Historic home and farm in Kentucky

The David Back Log House and Farm, is a historic home and associated farm structures located near Blackey in Letcher County, Kentucky, was listed on the National Register of Historic Places in 2019. It has also been known as the Bates Log House and Barn.

It is a double-pen log house. The first pen was built in 1875 by William Dixon. The original, two story pen is 16 feet by 17 feet; with a stone fireplace of considerable size at one end of the pen. Each story consists of one room. Access to the sleeping loft on the top level is accessed from the exterior of the house via a ladder. The second pen was built in approximately 1895 and was constructed onto the chimney side of the first pen. A second fireplace was then constructed in the newer pen, along with a staircase. Both sides of the structure had a single roof covering both of the pens. Prior to the 1940s, the only access between the two pens was through the exterior of the structure.

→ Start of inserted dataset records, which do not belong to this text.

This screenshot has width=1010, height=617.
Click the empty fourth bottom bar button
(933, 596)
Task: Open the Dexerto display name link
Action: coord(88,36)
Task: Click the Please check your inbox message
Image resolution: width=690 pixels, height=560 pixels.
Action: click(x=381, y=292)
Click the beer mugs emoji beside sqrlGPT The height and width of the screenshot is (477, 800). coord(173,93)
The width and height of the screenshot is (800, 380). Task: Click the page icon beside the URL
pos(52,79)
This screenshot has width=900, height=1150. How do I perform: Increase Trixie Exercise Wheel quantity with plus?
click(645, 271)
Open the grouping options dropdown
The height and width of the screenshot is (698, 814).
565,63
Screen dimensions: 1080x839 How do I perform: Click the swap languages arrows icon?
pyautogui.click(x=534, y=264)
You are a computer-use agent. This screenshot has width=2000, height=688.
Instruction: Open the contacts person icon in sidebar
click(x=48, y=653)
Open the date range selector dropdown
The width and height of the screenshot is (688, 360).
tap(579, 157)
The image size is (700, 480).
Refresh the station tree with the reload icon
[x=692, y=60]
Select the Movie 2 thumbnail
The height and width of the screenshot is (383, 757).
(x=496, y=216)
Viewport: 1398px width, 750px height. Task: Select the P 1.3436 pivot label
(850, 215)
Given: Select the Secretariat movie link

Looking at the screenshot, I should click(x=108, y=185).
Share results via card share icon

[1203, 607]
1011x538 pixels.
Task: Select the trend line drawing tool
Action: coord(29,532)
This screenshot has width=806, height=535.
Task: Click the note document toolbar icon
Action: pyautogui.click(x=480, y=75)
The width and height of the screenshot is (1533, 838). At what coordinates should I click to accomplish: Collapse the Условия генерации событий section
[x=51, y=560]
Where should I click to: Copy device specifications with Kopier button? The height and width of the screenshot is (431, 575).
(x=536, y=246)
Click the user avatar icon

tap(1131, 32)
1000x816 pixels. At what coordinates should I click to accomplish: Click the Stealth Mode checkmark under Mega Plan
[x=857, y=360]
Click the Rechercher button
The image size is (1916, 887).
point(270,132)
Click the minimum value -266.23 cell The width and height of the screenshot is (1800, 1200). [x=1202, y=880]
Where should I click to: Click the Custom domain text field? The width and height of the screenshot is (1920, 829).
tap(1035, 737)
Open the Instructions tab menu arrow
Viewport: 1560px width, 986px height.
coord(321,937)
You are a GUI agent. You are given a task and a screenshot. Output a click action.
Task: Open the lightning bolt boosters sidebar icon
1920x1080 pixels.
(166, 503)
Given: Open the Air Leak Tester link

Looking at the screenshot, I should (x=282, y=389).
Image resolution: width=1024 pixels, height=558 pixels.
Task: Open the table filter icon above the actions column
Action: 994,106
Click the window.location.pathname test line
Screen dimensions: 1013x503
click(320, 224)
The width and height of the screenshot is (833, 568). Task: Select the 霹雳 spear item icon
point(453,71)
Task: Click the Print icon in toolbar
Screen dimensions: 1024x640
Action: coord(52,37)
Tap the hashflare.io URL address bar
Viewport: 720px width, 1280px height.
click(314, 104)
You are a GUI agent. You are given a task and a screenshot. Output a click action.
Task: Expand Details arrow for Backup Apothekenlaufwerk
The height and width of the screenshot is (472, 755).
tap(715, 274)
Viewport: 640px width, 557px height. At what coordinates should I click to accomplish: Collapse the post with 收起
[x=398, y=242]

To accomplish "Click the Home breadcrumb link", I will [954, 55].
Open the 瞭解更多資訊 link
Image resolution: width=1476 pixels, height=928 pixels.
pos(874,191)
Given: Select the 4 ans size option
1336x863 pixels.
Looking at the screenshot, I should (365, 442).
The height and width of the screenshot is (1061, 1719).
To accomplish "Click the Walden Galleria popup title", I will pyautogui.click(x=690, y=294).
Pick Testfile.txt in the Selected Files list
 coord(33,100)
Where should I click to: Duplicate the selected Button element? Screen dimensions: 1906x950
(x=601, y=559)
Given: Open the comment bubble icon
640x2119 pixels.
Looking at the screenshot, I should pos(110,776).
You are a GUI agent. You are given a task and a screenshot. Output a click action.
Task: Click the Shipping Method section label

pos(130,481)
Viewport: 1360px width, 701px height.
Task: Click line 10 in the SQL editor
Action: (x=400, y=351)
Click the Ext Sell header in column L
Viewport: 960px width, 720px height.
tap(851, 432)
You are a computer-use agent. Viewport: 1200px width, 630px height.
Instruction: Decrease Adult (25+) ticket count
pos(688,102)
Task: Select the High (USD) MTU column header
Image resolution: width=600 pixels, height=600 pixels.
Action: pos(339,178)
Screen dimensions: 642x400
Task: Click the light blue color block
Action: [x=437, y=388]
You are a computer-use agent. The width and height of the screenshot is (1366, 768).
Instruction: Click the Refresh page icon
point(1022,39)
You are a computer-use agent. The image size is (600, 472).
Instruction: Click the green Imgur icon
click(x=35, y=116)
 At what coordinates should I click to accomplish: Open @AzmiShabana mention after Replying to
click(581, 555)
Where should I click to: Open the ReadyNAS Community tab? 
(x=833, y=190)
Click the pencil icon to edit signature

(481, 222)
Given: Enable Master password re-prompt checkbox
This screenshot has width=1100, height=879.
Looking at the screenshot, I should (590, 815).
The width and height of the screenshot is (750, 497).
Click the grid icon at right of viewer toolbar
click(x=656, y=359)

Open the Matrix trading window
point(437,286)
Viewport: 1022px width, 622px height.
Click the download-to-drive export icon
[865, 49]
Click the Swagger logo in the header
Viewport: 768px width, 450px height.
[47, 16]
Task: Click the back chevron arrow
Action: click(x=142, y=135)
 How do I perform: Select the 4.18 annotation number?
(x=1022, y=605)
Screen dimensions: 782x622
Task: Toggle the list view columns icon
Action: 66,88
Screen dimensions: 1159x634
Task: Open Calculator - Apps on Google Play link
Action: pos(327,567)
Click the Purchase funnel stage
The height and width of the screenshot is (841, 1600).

Dixon's sister Nancy married David Back, who bought house and farm in 1907. The site was named after David Back. For many years it was home to Mrs. Artie Ann Bates who was the great-granddaughter of Nancy and David Back.

The property was considered for listing as a historic site in 2018. It was accepted and listed on the register on April 24, 2019. The listing includes a log house, a smoke house, a corn crib, and a barn built c.1875 of local timber.

Its location was not disclosed by the National Register, it is .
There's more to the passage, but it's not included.